Лоб Клавдии насупился, лицо выражало какую-то внутреннюю собранность и оттого казалось более усохшим.
— Ну, ничего, — тихо сказала она, будто сама себе, — теперь войны нету, теперь это все скоро кончится. — И она заторопилась, не глядя больше на Степку.
Он посмотрел ей вслед и опять подумал, что это, наверно, все-таки мясо, попытался вспомнить, когда же они ели его в последний раз, и встал с завалинки. Выждав самую малость, он зашел в мазанку, где снимала угол Клавдия, и сказал скороговоркой, истово крестясь и глядя на тарелку на столе:
— Христос воскрес!

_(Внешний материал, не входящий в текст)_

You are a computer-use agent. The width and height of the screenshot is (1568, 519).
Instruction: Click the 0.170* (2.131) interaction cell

Христос воскрес! Христос воскрес!
— Воистину воскрес… Тебе кто же это сказал, что сегодня пасха?
— Весной всегда бывает пасха, — убежденно заявил Степка, и она поймала его взгляд, посмотрела на тарелку и жалостливо заутирала глаза.
— Солидолу вот выпросила. Смажу свою тележку солидольчиком — спасибо, казах один дал, — уложу на нее свое шмутье — и!.. — Она неопределенно махнула рукой, получилось так, что куда-то в направлении Ак-Жона.

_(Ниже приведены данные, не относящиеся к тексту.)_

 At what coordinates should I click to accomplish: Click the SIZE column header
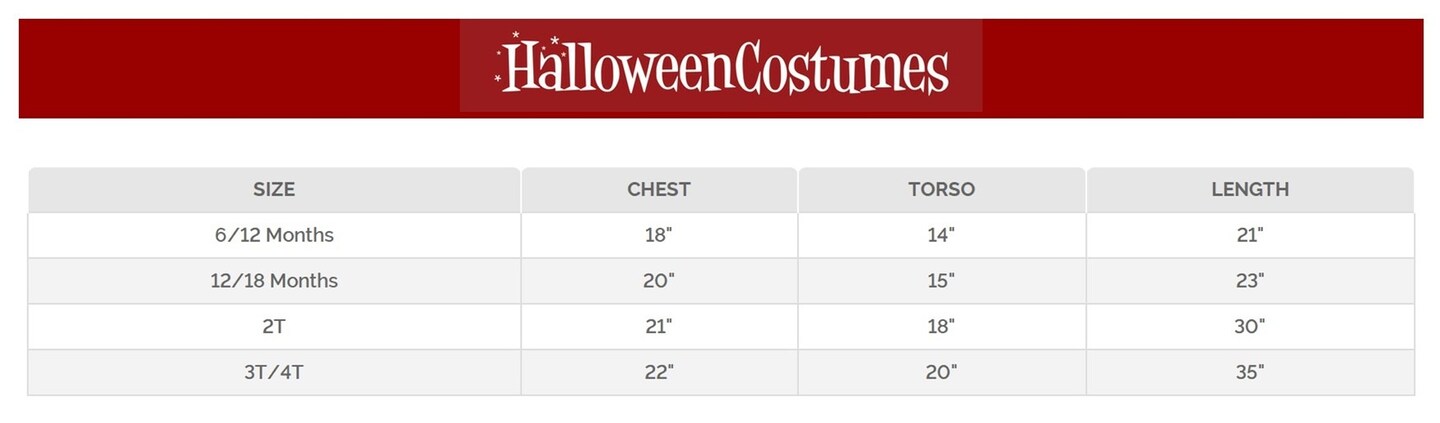(274, 189)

Степка потупился, переступил босыми ногами — и бочком, бочком к двери, чувствуя, как горят уши. Пяткой шибанул в дверь, так и не взглянув больше на Клавдию. «Тоже мне — господь бог! — озлился Степка, чтобы на кого-то свалить свой стыд. — Что же это он, с каких пор воскрес, а что на земле делается — не знает?! Тогда какой же он всесильный!»
Дома у печки сидела Липа и выкладывала из мешка помятые безусые колоски. Выкладывала маленькими горсточками, будто от этого колосков станет больше. Посмотрела на пасынка, устало вздохнула. Егор бросил стричь Базылкана, смотрел на Липу и улыбался.
— Одно вранье, этот бог! — с порога сказал Степка. — Давайте лучше уедем обратно. К бабушке Домне. Или хотя бы в райцентр — все хлебные карточки будут!
Липа как опустила руку в мешок, так и замерла, уставилась на Степку.
— Ты что это, сынок? — не сразу сказал Егор. — Ты слыхала, Липа? Ну, чудо-юдо, весь в бабушку, в Домну Аверьяновну. — Он хохотнул, но хохоток у него получился невеселый.
Прошла и пасха, и троица, и уже спала вода в ручье, и крапивный лист стал широк, плотен и не давал того навара, и уже крапинчато забелели на пожогах пятицветья земляники, когда Егор встал на костыли. Выкидывая вперед ватно непослушные ноги, он выбирался на завалинку и, с непривычки щурясь на солнце, подолгу смотрел в одну сторону. Пел потихоньку:
Утро встает — снова в поход.
Покидаю ваш маленький город.
Я пройду мимо ваших ворот.
Хоть я с вами совсем не знаком
И отсюда далеко мой дом,
Но мне кажется снова —
Я у дома родного…
Мальчик с мачехой работали в колхозе, на сенокосе. В понизовьях трава еще не шла в былку, набирала сок, и ее не трогали, а косогоры уже отцвели, начинали подергиваться желтоватой поволокой, и на них кипела горячая работа. Степка возил копны. К вечеру, намаянный, укачанный в седле, со слипающимися на ходу глазами, он приносил отцу заработок — миску прогорклой кужи, варева из пшеницы. Как бы мимоходом сообщал, что бригадир поставил ему еще одну палочку — трудодень. Про себя же Степка прикидывал, что скоро на эти трудодни они с Липой наймут лошадь и увезут отсюда отца.